Problem requirements = Find each line below that contains the word "Locate" and copy it. Letter case must match.

(Data for locating visible targets)

*****

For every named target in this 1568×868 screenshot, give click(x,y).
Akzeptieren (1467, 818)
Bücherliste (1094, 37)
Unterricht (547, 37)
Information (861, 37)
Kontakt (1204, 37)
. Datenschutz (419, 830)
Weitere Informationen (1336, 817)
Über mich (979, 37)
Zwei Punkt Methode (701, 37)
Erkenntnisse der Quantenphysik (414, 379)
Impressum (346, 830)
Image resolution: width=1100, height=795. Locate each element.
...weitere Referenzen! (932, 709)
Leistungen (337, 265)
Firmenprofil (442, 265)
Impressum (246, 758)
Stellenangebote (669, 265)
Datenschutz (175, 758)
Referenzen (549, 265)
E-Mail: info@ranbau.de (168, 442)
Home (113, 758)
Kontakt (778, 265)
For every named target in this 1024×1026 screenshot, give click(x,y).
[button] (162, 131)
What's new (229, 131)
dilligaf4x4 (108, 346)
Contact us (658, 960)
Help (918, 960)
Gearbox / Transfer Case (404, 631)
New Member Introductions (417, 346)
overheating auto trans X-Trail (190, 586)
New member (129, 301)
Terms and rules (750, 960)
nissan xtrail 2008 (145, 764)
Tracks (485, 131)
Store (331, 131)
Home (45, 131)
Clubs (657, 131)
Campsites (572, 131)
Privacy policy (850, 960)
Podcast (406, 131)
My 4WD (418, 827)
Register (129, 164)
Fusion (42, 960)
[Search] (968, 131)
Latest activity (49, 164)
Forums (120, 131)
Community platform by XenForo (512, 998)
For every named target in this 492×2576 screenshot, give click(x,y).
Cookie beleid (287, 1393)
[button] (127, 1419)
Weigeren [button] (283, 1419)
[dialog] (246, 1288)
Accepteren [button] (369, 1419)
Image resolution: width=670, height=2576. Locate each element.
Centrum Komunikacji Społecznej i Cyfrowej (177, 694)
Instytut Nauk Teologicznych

*****

Exercise output =
Image resolution: width=1100, height=795. Locate each element.
Image resolution: width=670, height=2576. Locate each element.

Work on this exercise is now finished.